6 mois ont passé depuis le début de la crise sanitaire. Qu’est-ce que ça a changé pour vous ? Comment vous êtes-vous réorganisé ?

Deux tendances ont émergé. D’une part, l’annulation ou le report de tous les évènements et autres grands pow-wows qui rythment l’année nous ont plongé dans une sorte de période de glaciation des relations alors que les affaires européennes sont caractérisées par une multitude de contacts formels et informels, dans le cadre de conférences, de réunions et d’autres rencontres bilatérales. Sans surprise, cette forme de traversée en solitaire de la banquise s’est révélée très préjudiciable à la fluidité des relations, à la compréhension mutuelle et à la qualité de l’information qu’on s’échange entre régulateurs, représentants du secteur et décideurs institutionnels. D’autre part et sans doute par réaction, le nombre de vidéo-conférences a massivement augmenté quand bien même nous avons tous pu constater que la communication virtuelle ne compense pas du tout la richesse de la communication en face-à-face. Toutefois, la conscience de cette différence alliée au sentiment de vivre ensemble une épreuve qui nous touche tous personnellement a peut- être contribué à sensibiliser certains à l’importance de ces contacts en présentiel et à la nécessité d’amplifier encore la solidarité européenne.

En termes de volume de travail, la masse n’a pas faibli, que du contraire, vu qu’aucun vecteur de travail au niveau de l’ERGA, le groupe européen des régulateurs de l’audiovisuel, n’a été suspendu ou postposé. La Commission européenne de son côté a lancé une série de consultations cruciales pour le secteur auxquelles nous avons eu le privilège de contribuer également. En outre, comme Vice-président de ce groupe, le CSA a reçu la mission de piloter un groupe d’experts européens qui évalue l’impact de la crise sur le secteur audiovisuel.

Quels sont les expériences positives que vous retiendrez des 6 derniers mois ? Les négatives ?

Comme souvent, c’est lorsqu’on perd une dimension à laquelle on s’était habitué qu’on réalise concrètement l’importance qu’elle peut avoir. La crise a ouvert les yeux de certains sur leur attachement à certaines formes d’échanges. Dans le même temps – est-ce une conséquence du tout au virtuel ? – le discours en faveur d’une protection identique des citoyen.ne.s dans le monde en ligne par rapport au monde hors ligne a gagné en légitimité. De revendication portée par une poignée de régulateurs, la nécessité de protéger davantage sur le net les valeurs fondamentales qui caractérisent l’Union est devenue une évidence absolue pour la grande majorité de ceux-ci.

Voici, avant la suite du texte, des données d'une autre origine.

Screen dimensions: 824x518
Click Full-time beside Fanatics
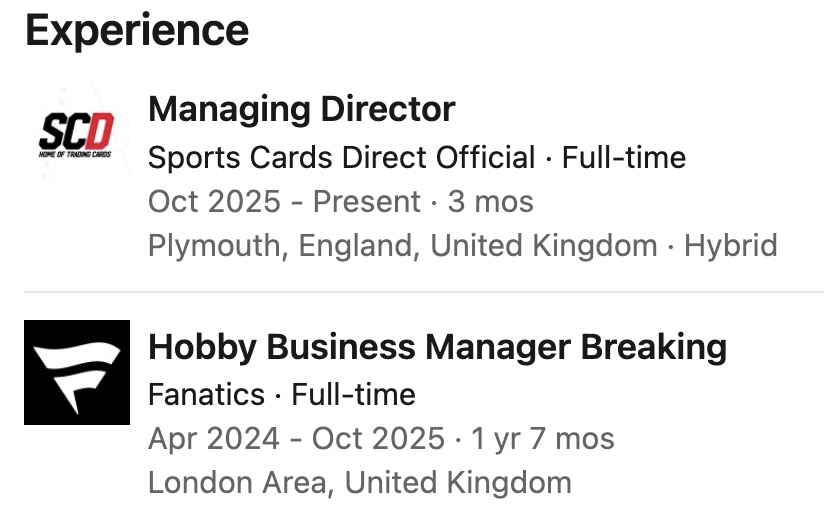coord(353,395)
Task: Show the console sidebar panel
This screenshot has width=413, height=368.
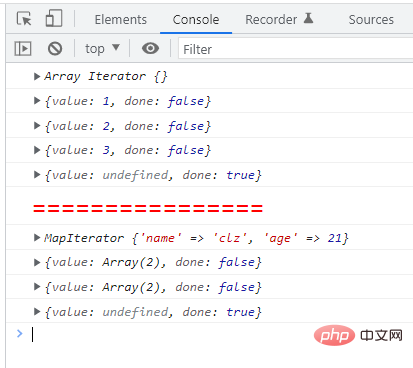Action: point(23,49)
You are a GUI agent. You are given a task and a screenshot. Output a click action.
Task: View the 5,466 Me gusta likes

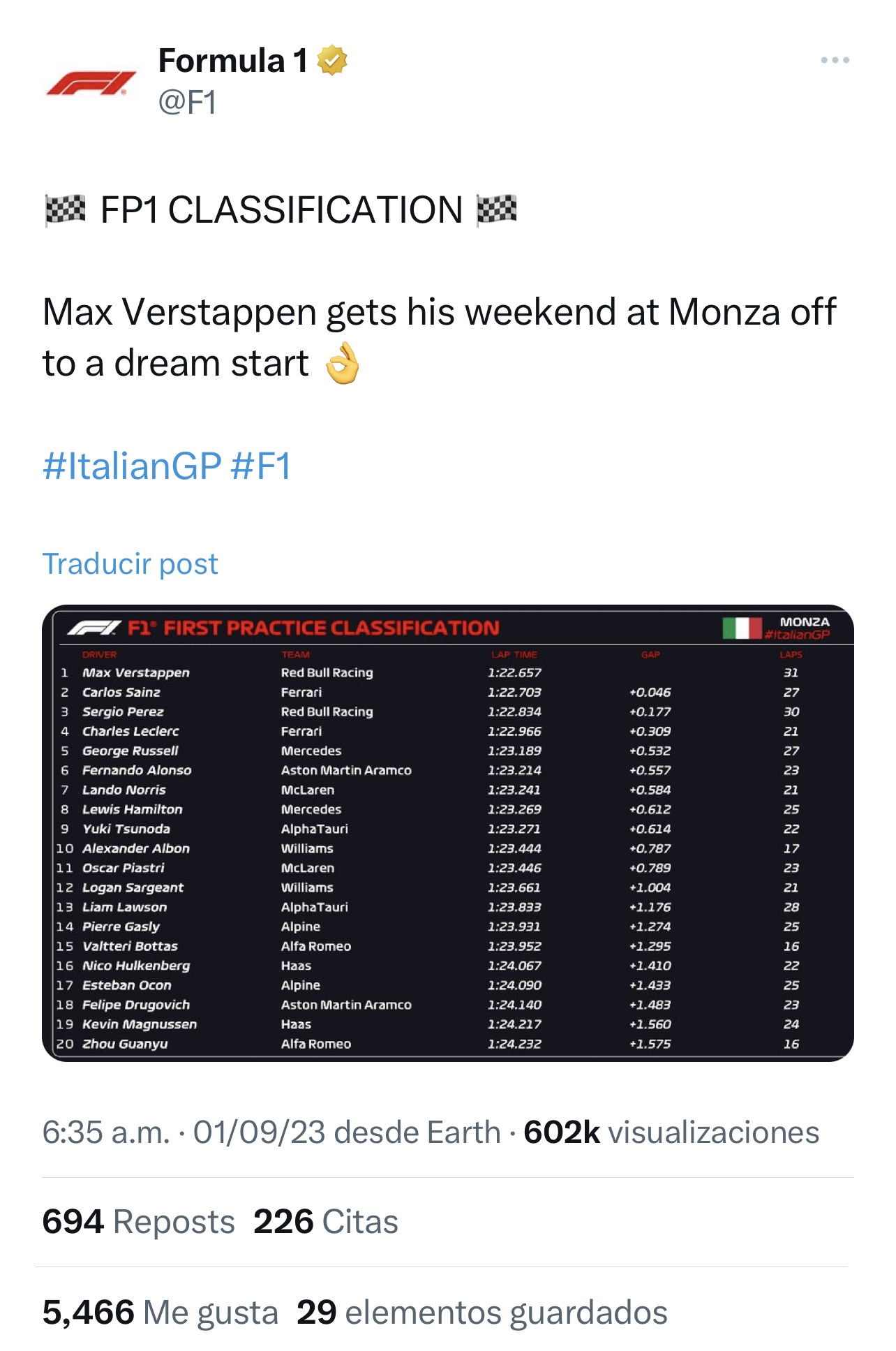click(x=160, y=1312)
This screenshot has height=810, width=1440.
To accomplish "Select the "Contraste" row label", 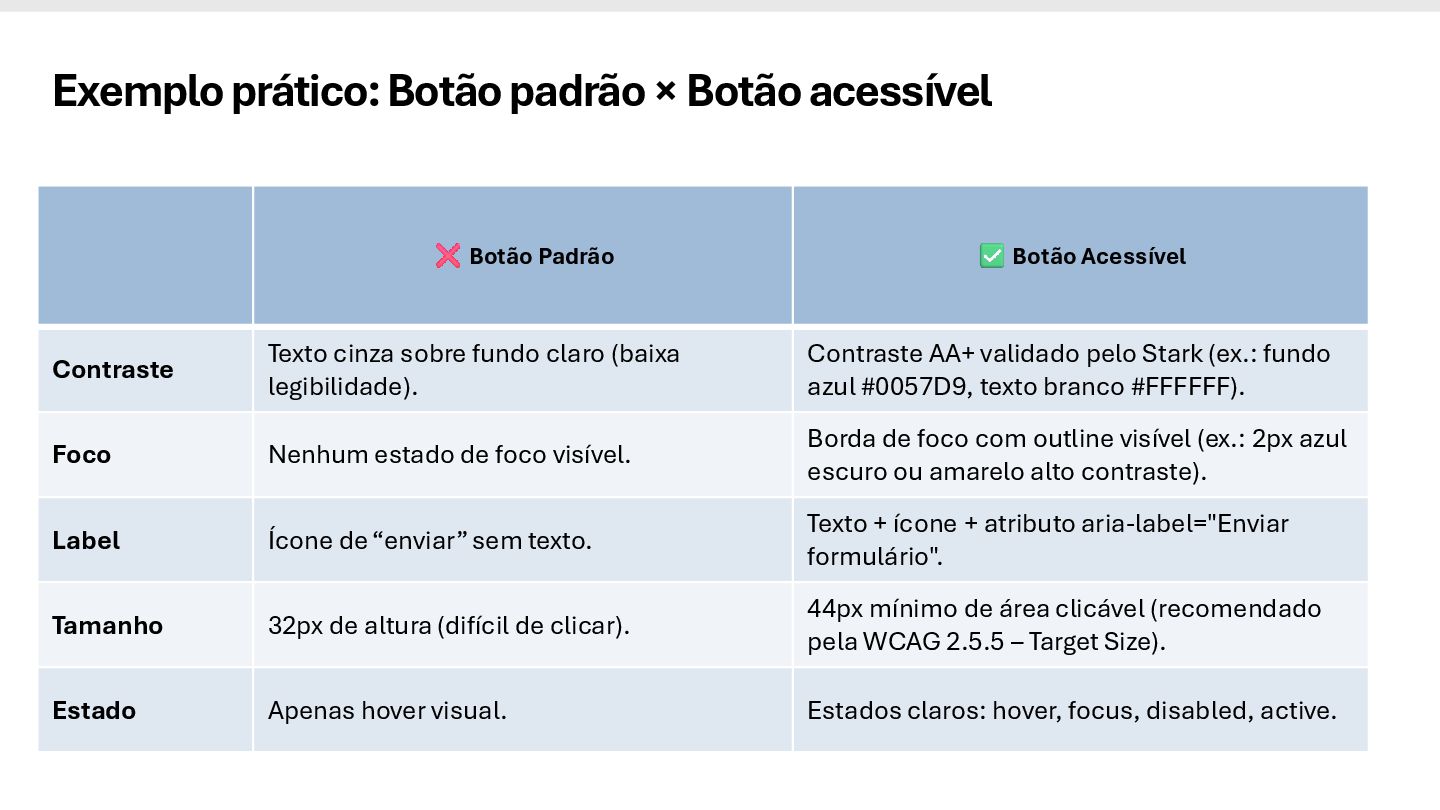I will click(113, 370).
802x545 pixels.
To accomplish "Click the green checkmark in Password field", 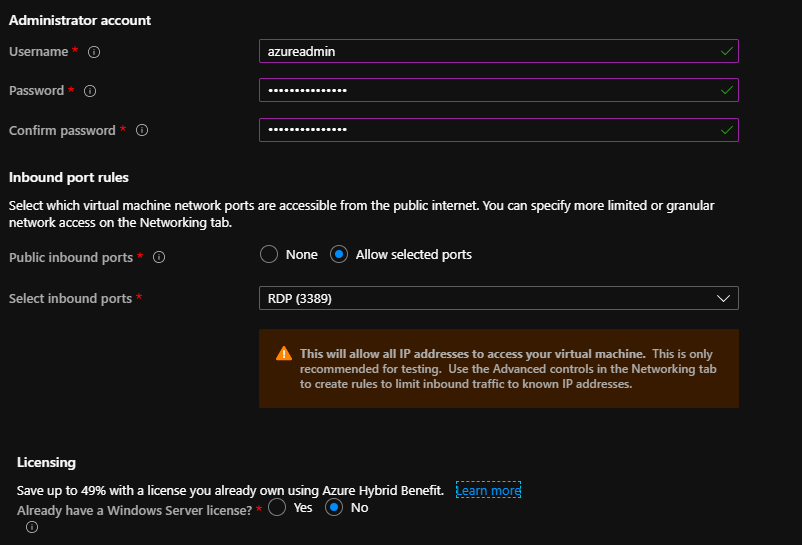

Alors que le cyber harcèlement et la désinformation menaçant la démocratie notamment étaient vus par certains comme une fatalité, ces comportements sont devenus insupportables, ce qui a encouragé les régulateurs et législateurs à réclamer des solutions plus efficaces et plus radicales.

Votre regard sur le secteur audiovisuel européen depuis la crise ? Qu’est ce qui a changé ? A quoi faut-il s’attendre dans les mois à venir ?

L’impact économique de la crise menace la poursuite des activités de certains acteurs sur le marché, ce qui risque d’affecter le pluralisme de notre secteur, soit un enjeu démocratique capital. Des entreprises seront amenées à réinventer leurs modèles d’affaires, d’autres ne bénéficieront pas de la même agilité. C’est pour trouver ensemble des solutions à ce contexte compliqué que le CSA a initié un dialogue avec le secteur tant au niveau national qu’européen.

Septembre, c’est le moment de se projeter jusqu’aux portes de 2021. Qu’est-ce qui vous attend d’ici là ?

Au niveau de l’ERGA, le CSA va poursuivre son travail de renforcement et d’approfondissement de la coopération entre autorités nationales de régulation afin de faciliter la mise en œuvre du cadre réglementaire qui doit s’appliquer tant aux plateformes de partage de vidéos qu’aux acteurs médias traditionnels. Dans la même perspective, nous accompagnerons la Commission européenne dans la préparation du futur « acte sur les services numériques », le Digital Services Act. On attend de ce nouveau cadre réglementaire qu’il accélère la mise en place par les plateformes de systèmes de protection « by design » des citoyens, soit des mesures préventives réduisant le risque de propagation de la désinformation et de contenus illégaux.